Preservar o meio ambiente não pode ser visto como um gesto voluntário de bondade: trata-se de uma obrigação geracional que deve se refletir em políticas públicas firmes. Para José Roberto Mendonça de Barros, por exemplo, a questão da Amazônia merece medidas radicais: “desmatamento zero”. O desmatamento no Brasil responde por 75% da emissão do gás carbônico nacional e 60% da emissão conjunta de gás carbônico e metano, uma situação escandalosa de descaso e ineficiência. Edmar Bacha acha que esse é um “trunfo” do Brasil, uma vez que podemos reduzir suas emissões sem comprometer o crescimento econômico.

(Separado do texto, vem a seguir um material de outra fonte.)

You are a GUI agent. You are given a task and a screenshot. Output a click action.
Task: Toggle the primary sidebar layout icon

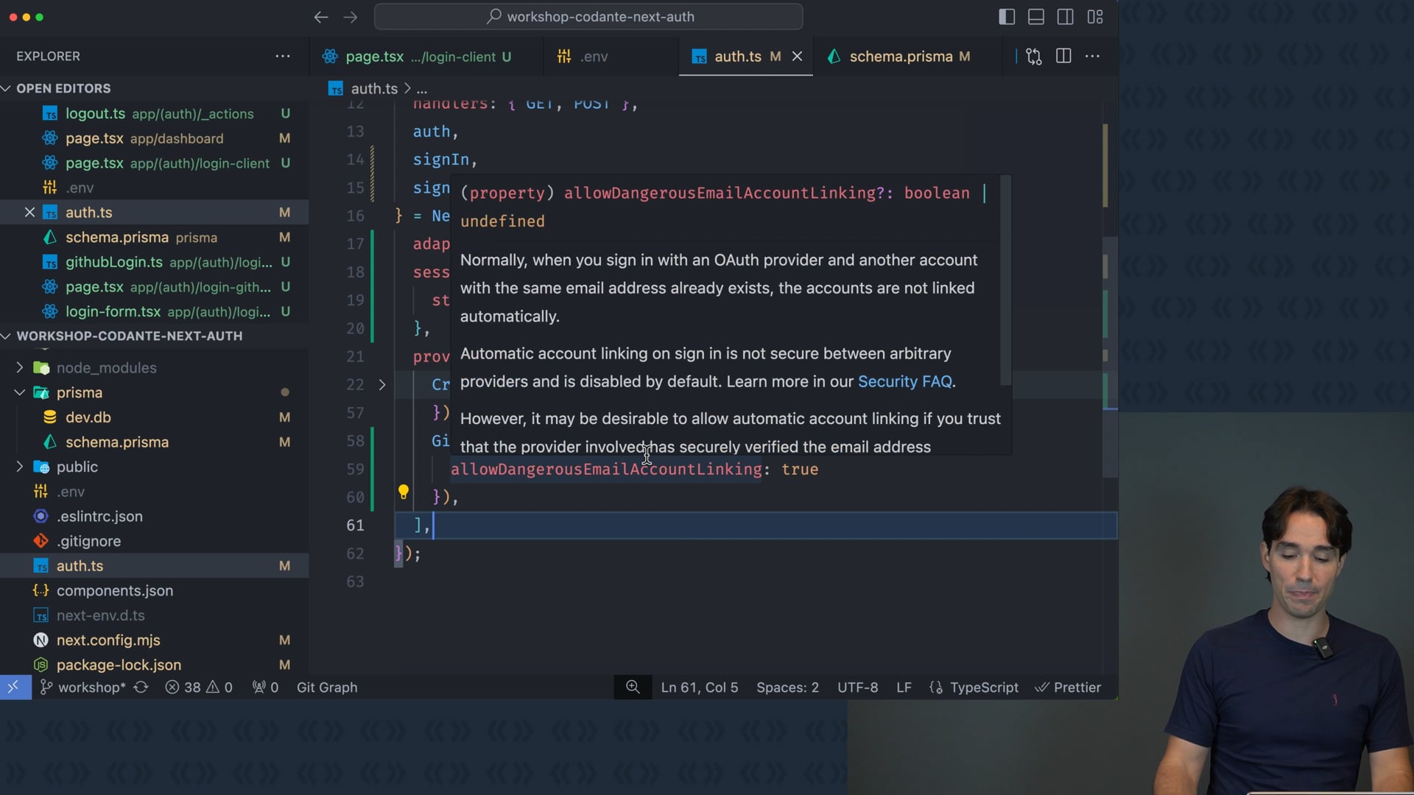click(1006, 16)
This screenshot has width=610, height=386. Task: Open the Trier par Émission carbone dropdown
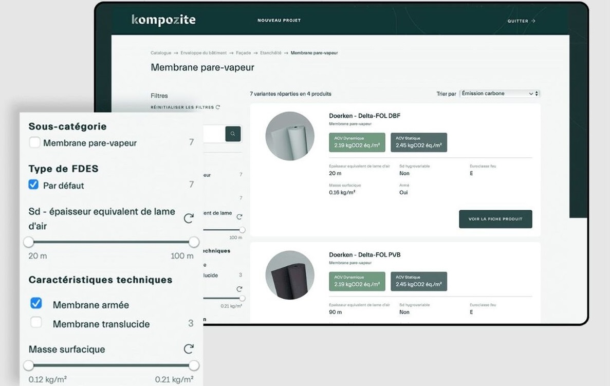tap(498, 94)
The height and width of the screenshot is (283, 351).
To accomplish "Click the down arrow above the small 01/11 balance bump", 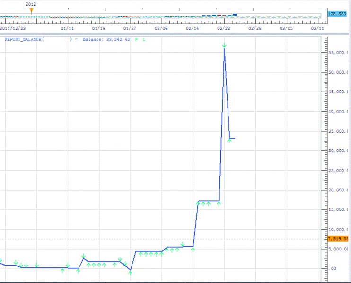I will 83,256.
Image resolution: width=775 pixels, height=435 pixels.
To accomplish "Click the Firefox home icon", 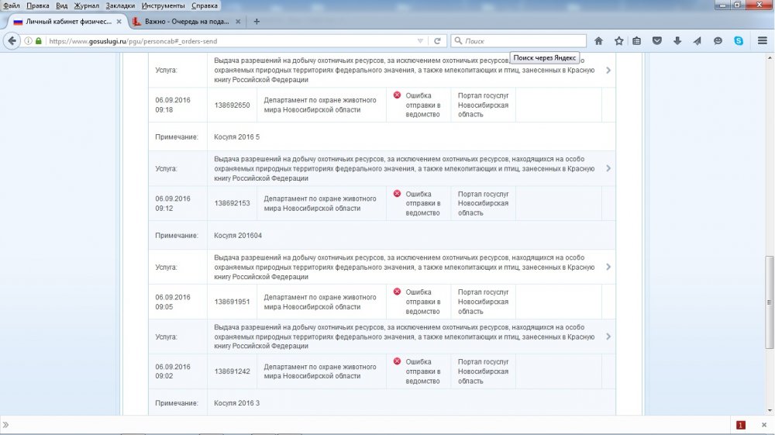I will tap(598, 41).
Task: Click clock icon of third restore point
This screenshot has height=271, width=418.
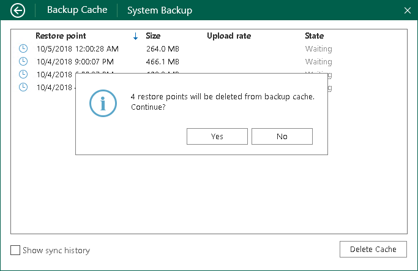Action: tap(23, 74)

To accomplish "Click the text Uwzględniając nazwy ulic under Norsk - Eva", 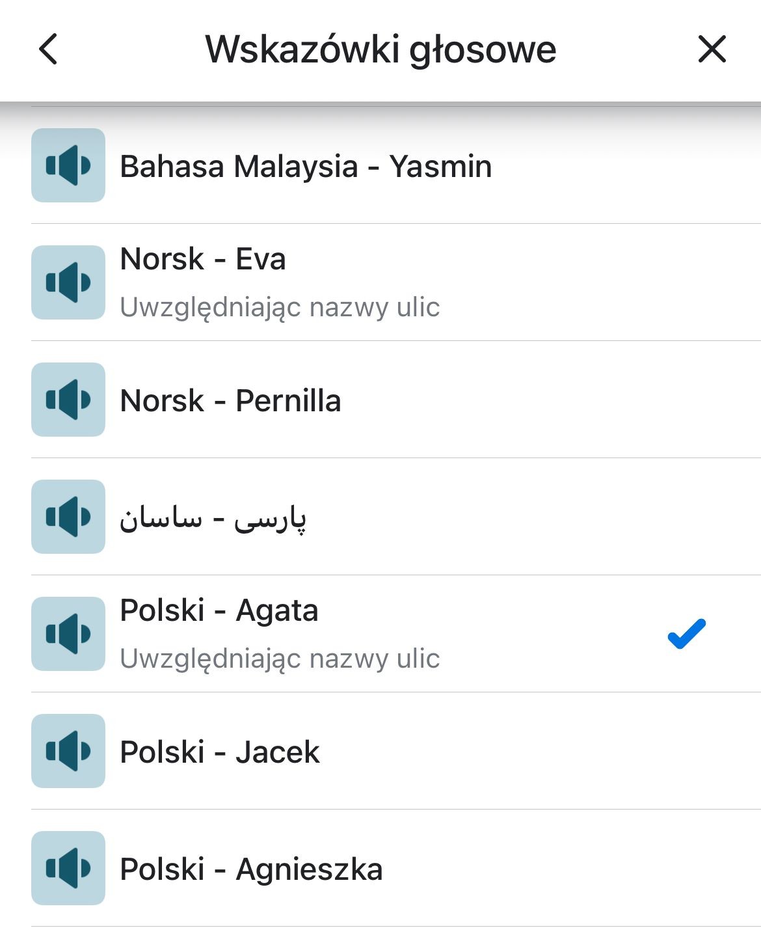I will click(281, 307).
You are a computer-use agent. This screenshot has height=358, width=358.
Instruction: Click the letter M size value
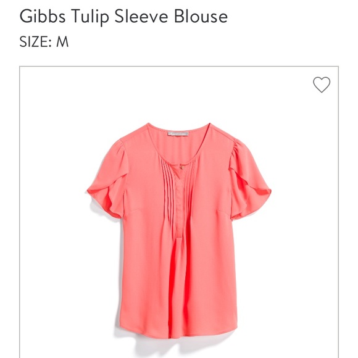(62, 42)
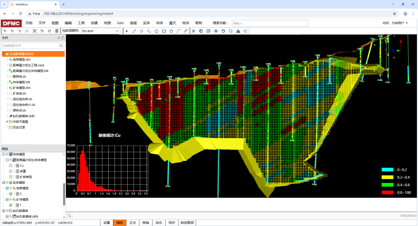Select the circle drawing tool

click(x=171, y=31)
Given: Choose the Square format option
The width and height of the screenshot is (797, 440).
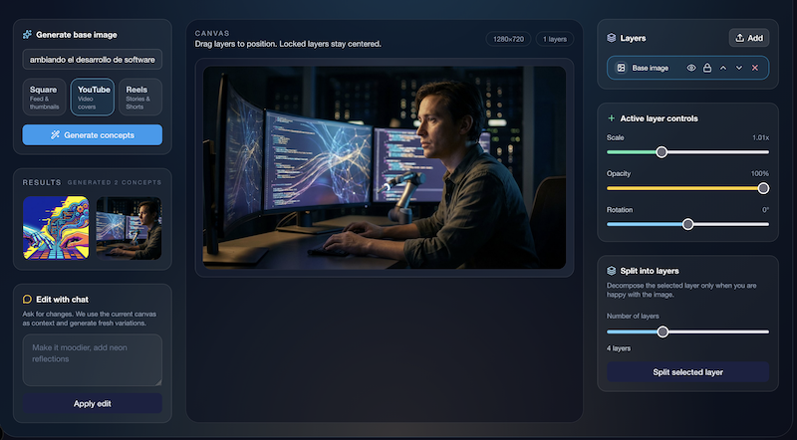Looking at the screenshot, I should 44,97.
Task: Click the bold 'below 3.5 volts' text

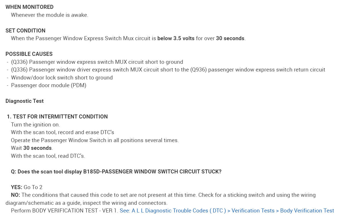Action: [x=176, y=38]
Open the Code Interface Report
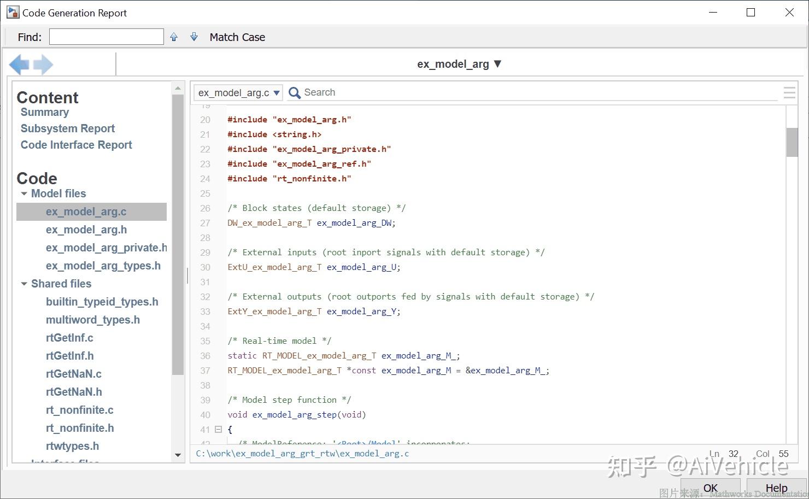809x499 pixels. 76,145
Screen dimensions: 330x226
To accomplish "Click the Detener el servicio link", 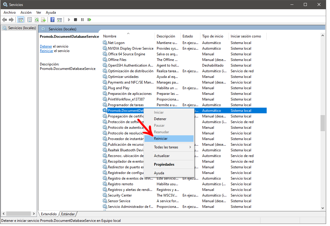I will tap(46, 46).
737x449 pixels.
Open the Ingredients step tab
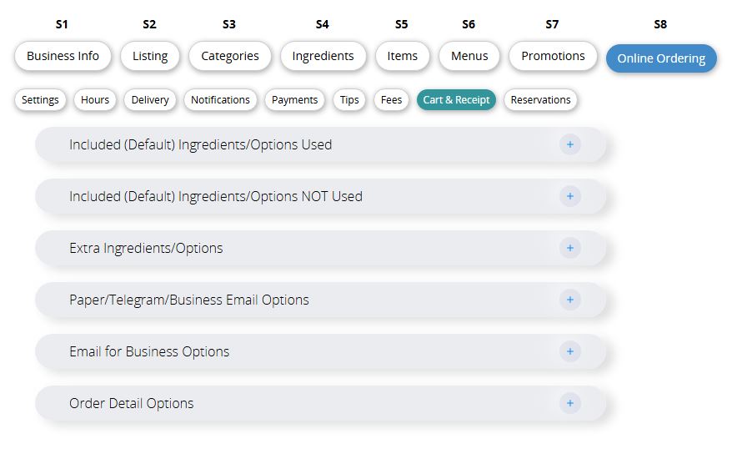click(323, 56)
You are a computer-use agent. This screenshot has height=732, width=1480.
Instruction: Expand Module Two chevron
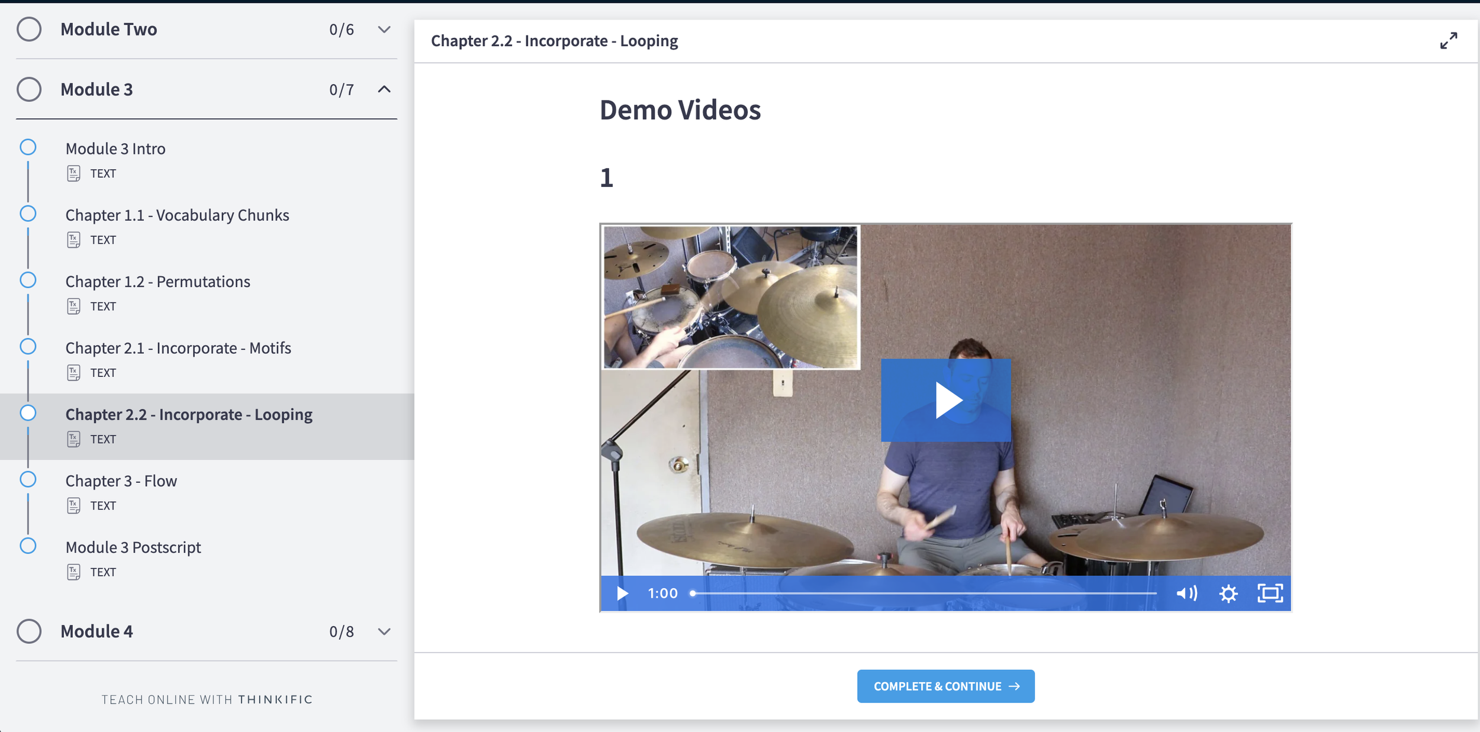tap(384, 30)
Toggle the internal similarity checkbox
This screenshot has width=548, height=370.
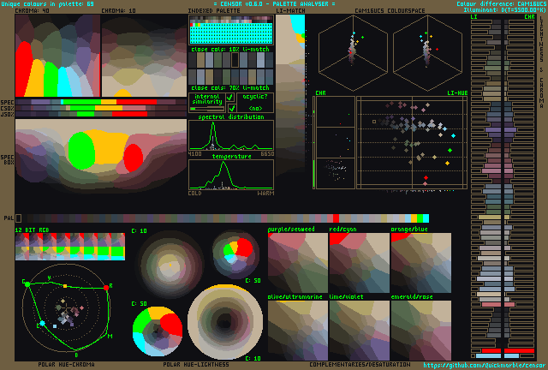(230, 98)
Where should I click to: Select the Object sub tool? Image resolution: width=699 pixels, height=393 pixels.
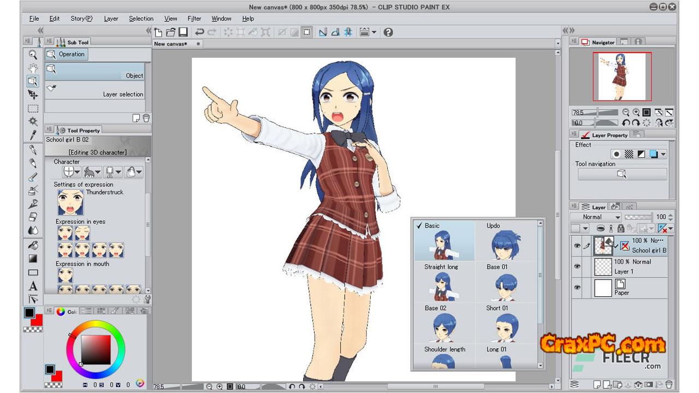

O debate ecológico demorou, mas deixou de ser monopólio de radicais e profetas do apocalipse. Empresas, cidadãos e acadêmicos se dedicam a adaptar comportamentos e refletir sobre como lidar com o fato simples e óbvio de que o mundo é finito e incapaz de dar suporte a centenas de milhões de chineses, indianos e brasileiros consumindo no padrão norte-americano. Muitos creem que a tecnologia há de prover uma solução que salvará a humanidade do colapso. Mas muitos já estão mobilizados para corrigir os caminhos perigosos que a humanidade está traçando para o futuro.

Luiz Gonzaga Belluzzo exalta a capacidade da democracia e do capitalismo de permitirem a “crítica coletiva” e se reformarem. Maílson da Nóbrega também presta seu tributo à evolução institucional da democracia brasileira, “que criou os incentivos para políticas responsáveis, seja do ponto de vista econômico, ambiental ou democrático”. Possibilidade da crítica e da reforma abre as portas para novos paradigmas culturais, como aqueles almejados por Lara Resende, Gianetti e Besserman Vianna. “Nas democracias desenvolvidas os benefícios do crescimento já não contam tanto”, afirma Ricardo Abramovay, na última seção do livro.

O filósofo Renato Janine Ribeiro, que escreve um belo texto impresso nas abas do livro, acredita que a grande contribuição das entrevistas de Ricardo Arnt não consiste em dar mais realismo às previsões ecológicas nem em elencar novas soluções econômicas: sutilmente, o livro sugere uma prática política em que a noção de que “todos perderemos ou ganharemos juntos” já não é mais evitável. Não se trata de pretensiosamente propor a salvação do planeta ou da humanidade, mas sim “uma política de novo tipo, em que a competição sirva à cooperação, em que os conflitos respeitem valores comuns a todos, em que nosso elemento destrutivo seja domesticado”. Oxalá.

Alípio Ferreira Cantisani 10170219_10203335365288648_276252663_o

Alípio Ferreira

Formou-se em economia pela EESP-FGV, onde desenvolveu sua paixão por números primos e poesia alemã. Foi editor-chefe da revista Gazeta Vargas, associação cultural formada por alunos das escolas de Administração, Economia e Direito da FGV-SP. Escreveu um artigo sobre plebiscitos suíços no Valor Econômico e foi funcionário público. Almeja glória e poder para todo o sempre. Hoje é mestrando em economia na Universidade de Tilburg, nos Países Baixos. Escreveu para o Terraço Econômico entre 2014 e 2017.

Um Comentário

  1. Pelo resumo aqui, a visão de sustentabilidade desses economistas é totalmente antropocentrista, utilitarista, como o é grande parte dos que se dizem ambientalistas. Preservar o meio ambiente, o planeta, os animais, para os humanos. Estamos ainda muito distantes de uma ética biocêntrica, que leva em conta todas os seres que dividem conosco esse planeta. O movimento vegano representa isso. Esse seria, a meu ver, mais um grande salto da humanidade.